I was asked this question today and, after thinking about it a while, I think banks are moving towards being lifestyle choices rather than payments processors.
Historically, we chose a bank because it was physically local to our home. It didn’t matter what they charged or how they priced, as all banks are the same. We didn’t care much about their branding, and purely wanted to see if we liked the people in-store.
Over the years, as banks retrenched and sent us packing our bags out of the branches to do things for ourselves, they have become even less differentiated. Now, most folks are picking their banks for the same reason as in its physically local (over 60% of new account openers still make the decision based on the branch being near) but, once opened, they never want to go there again.

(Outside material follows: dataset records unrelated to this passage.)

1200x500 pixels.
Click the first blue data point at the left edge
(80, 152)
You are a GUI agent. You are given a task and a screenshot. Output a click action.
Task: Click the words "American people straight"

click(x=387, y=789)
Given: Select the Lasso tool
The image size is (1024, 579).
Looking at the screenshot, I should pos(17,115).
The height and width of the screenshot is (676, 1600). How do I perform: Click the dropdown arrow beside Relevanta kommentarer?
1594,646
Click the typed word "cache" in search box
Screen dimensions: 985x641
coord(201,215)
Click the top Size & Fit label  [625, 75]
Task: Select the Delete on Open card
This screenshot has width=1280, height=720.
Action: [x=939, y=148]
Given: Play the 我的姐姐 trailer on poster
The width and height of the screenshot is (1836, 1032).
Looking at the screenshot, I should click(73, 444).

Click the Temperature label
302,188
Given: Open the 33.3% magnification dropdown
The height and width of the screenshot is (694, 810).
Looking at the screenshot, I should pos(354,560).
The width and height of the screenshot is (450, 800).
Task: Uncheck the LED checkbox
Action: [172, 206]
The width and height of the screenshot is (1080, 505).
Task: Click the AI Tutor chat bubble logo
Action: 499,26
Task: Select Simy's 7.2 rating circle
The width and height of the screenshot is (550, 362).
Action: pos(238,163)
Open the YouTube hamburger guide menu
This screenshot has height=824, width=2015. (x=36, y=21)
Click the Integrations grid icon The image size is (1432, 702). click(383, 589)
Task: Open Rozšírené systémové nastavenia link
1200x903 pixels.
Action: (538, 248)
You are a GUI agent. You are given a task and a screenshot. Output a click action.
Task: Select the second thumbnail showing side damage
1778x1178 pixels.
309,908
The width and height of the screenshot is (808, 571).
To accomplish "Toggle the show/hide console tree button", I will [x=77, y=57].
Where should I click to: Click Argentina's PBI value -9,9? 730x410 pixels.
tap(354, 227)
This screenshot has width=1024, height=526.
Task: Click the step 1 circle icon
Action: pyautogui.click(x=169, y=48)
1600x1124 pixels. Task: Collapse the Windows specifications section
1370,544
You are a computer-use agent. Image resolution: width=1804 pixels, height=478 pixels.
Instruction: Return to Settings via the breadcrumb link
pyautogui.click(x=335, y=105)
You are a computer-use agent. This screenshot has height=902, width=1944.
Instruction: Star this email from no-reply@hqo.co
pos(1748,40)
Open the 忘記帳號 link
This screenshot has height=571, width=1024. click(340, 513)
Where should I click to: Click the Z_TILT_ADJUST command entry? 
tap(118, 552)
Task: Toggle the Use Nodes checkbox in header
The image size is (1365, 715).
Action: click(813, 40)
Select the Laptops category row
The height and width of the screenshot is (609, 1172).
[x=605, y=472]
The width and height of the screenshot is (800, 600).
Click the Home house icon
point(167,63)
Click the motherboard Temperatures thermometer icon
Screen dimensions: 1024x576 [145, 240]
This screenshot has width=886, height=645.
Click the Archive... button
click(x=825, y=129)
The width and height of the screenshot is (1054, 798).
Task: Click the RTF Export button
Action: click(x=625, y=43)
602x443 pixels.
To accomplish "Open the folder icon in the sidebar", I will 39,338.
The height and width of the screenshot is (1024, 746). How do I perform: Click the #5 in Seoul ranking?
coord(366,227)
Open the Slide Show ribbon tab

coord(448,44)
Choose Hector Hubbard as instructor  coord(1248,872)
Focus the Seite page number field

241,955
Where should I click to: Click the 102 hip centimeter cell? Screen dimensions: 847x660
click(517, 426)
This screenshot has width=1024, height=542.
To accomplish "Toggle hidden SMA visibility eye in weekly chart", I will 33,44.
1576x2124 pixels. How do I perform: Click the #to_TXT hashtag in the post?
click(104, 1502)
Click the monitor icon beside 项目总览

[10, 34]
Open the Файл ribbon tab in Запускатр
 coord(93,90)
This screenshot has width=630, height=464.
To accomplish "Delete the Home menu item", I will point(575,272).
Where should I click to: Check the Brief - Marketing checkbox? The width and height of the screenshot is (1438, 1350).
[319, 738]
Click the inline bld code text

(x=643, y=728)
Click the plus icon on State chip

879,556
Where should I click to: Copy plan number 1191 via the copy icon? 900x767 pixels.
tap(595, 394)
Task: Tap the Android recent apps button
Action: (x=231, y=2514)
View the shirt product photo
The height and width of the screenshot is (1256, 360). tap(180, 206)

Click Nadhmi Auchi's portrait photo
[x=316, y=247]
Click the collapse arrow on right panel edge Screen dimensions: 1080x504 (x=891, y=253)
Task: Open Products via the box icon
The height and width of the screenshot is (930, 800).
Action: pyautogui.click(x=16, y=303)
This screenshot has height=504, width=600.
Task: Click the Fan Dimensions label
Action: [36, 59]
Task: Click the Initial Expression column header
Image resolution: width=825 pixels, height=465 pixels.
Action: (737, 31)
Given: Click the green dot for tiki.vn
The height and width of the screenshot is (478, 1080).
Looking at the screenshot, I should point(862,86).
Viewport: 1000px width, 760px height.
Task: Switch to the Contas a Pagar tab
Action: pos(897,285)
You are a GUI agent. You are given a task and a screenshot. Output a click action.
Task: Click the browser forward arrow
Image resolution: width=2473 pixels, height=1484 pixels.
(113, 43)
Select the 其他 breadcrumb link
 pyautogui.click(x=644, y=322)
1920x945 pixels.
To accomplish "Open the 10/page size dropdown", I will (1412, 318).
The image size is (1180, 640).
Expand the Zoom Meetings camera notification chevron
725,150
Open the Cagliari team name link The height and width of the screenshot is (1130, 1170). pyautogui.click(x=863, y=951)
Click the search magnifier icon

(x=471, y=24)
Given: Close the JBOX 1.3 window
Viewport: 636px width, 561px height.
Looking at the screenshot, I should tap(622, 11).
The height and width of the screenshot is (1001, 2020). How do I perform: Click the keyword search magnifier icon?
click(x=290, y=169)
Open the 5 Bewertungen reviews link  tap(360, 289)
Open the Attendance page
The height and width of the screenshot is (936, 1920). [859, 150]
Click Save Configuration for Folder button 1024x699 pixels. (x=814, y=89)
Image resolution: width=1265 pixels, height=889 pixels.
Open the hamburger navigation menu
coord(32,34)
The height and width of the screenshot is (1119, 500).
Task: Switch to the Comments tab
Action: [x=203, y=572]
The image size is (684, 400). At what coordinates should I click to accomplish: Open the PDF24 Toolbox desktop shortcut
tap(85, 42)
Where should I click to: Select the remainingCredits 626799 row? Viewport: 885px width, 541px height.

Soon, as the dynamics of the role of the branch shift and becomes of less import, customers will stop opening accounts due to the proximity of the branch and will move towards more lifestyle choices. How does the bank reflect my personality, needs and goals? Do they share common ethics and values with me? Do they fit my lifestyle and outlook?
These questions rarely impact today – after all, when the headlines about Barclays fixing LIBOR hit, everyone said they would close their accounts but the proportion of customers who did was miniscule – but they will become more important tomorrow, particularly as we see more confident and competent customers, digitally native, immersing themselves online.
This is when banks will see a new relationship. One that is screen-to-screen rather than face-to-face. A screen-to-screen relationship is very different and will see customers demanding a contextual relationship. A contextual relationship relates to you through your devices, chips and lifestyle, not just through data analytics and push marketing. A contextual relationship will use the internet of things to sense when to make you that credit or loan offer, but extends further and deeper than this. A contextual relationship will be customer intimate by using deep data analytics to track our digital footprints, but will only relate to us on a permissions basis and will focus upon the context of the relationships, not just the permission.
It would be easy to push a credit offer at me ten times a day, but the contextual relationship will know just when that offer is good to be made. A contextual relationship will sense my needs to recognise when is a good time to talk. A contextual relationship will deep drill down kind of things I buy, connect me with people who buy like me and will support me in purchasing more of the things I buy. But the real lifestyle choice bank goes one step deeper than all of this, and connects to me with relevance to my lifestyle.
These banks will be truly differentiated as they will recognise that I want more than just to be marketed to in order to increase my share of wallet. These banks will recognise that the new bank, the lifestyle choice bank, shares common views and is relevant in the context of the relationship.
What is a relevant bank?
A relevant bank is one that informs, educates and empathises with me through communications in the place I’m at … namely my social space. Most banks talk about social media as a marketing thing – well, it is media isn’t it? – rather than as a customer connection process. That is where the really differentiated banks of tomorrow will sit: providing relevance in the context of where the customer sees the relationship, and relationships are in the social space, not in the branch.
We can already see banks in early days developing social context to be relevant as a lifestyle choice, with the leading name in this space being Fidor. I often talk about Fidor’s experiments with Facebook to gain Likes for example, but the reason I do this is because they were the first bank I saw using the social space as their main space to build lifestyle relationships.
It is this thinking that will become the differentiated lifestyle choice for customers selecting banks. It won’t be brand or size or branch, but do they fit in with the way I think? That’s what Fidor does when it’s liked. It talks to customers in an adult way about money; it’s what ICICI Bank is doing in India with their social outreach program; and it’s what many banks will be doing downstream.
Banks will become social beasts, providing social outreach to gain social relationships in social spaces. Customers will choose their banks based upon their social outreach and relevance and synchronisation with their lifestyle views. It’s just a matter of time.